Results: 1) IND and NS-398 significantly (by 3.5–5 fold) inhibited the proliferation of MKN28 cells at 24 hrs. Both NSAIDs also significantly inhibited ERK-2 activity: IND >53±9% inhibition, NS-398, 72±6% inhibition (both p<0.05); 3) IND significantly increased the apoptotic index by 30% vs. vehicle; p<0.05. The correlation between inhibition of cell proliferation and ERK-2 activity reduction by NSAIDs was r=0.921 for IND and r=0.983 for NS-398.

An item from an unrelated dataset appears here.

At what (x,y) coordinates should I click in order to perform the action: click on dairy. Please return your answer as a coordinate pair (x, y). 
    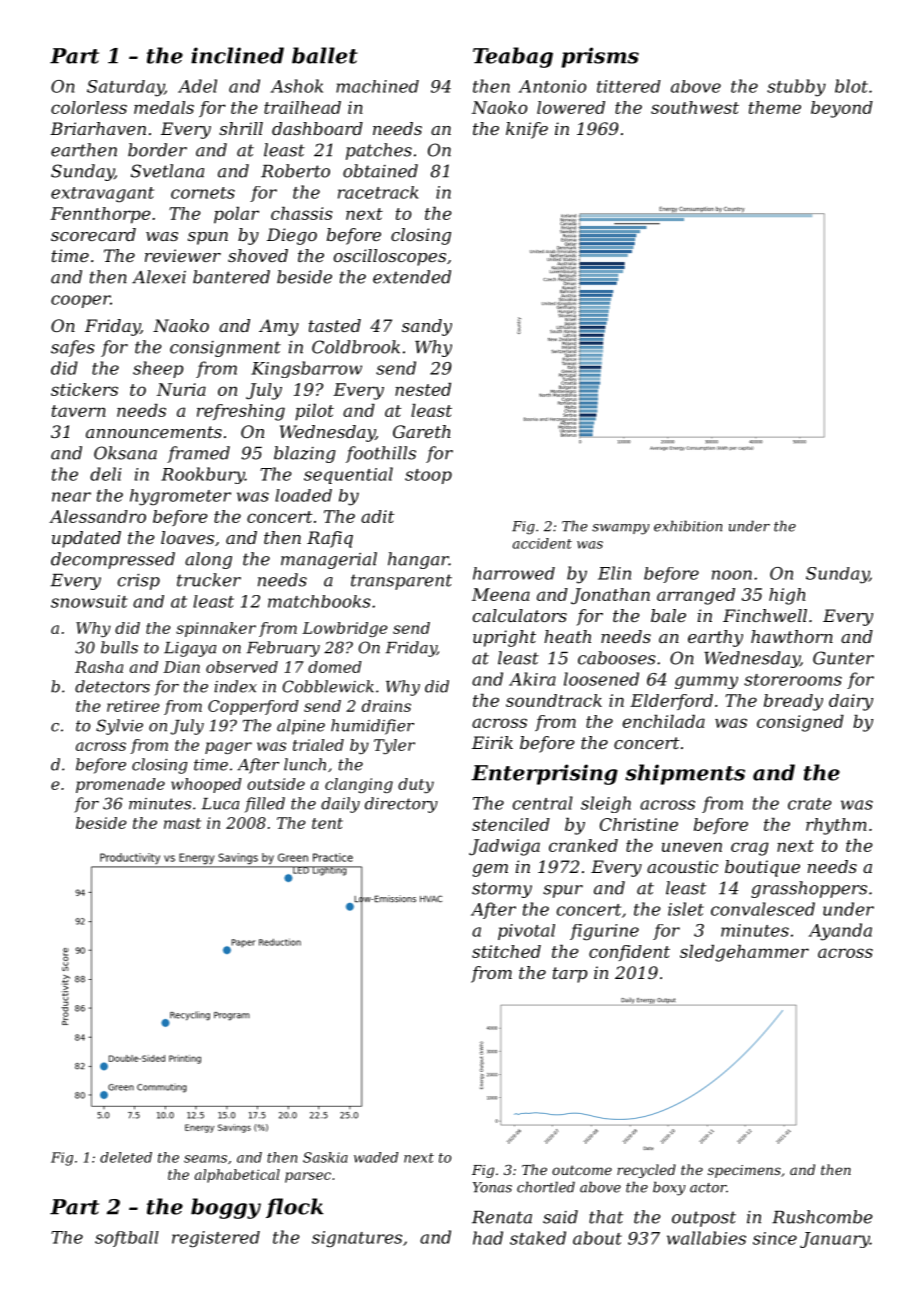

Conclusions: IND and NS-398 significantly inhibit proliferation and growth of human gastric cancer cell line MKN28. This effect of NSAIDs is mediated by inhibition of MAP (ERK-2) kinase signaling pathway, essential for cell proliferation. Thus, in addition to inhibiting cyclooxygenase, NSAIDs inhibit phosphorylating enzymes – kinases essential for signal transduction. NSAIDs also increase apoptosis in gastric cancer cells.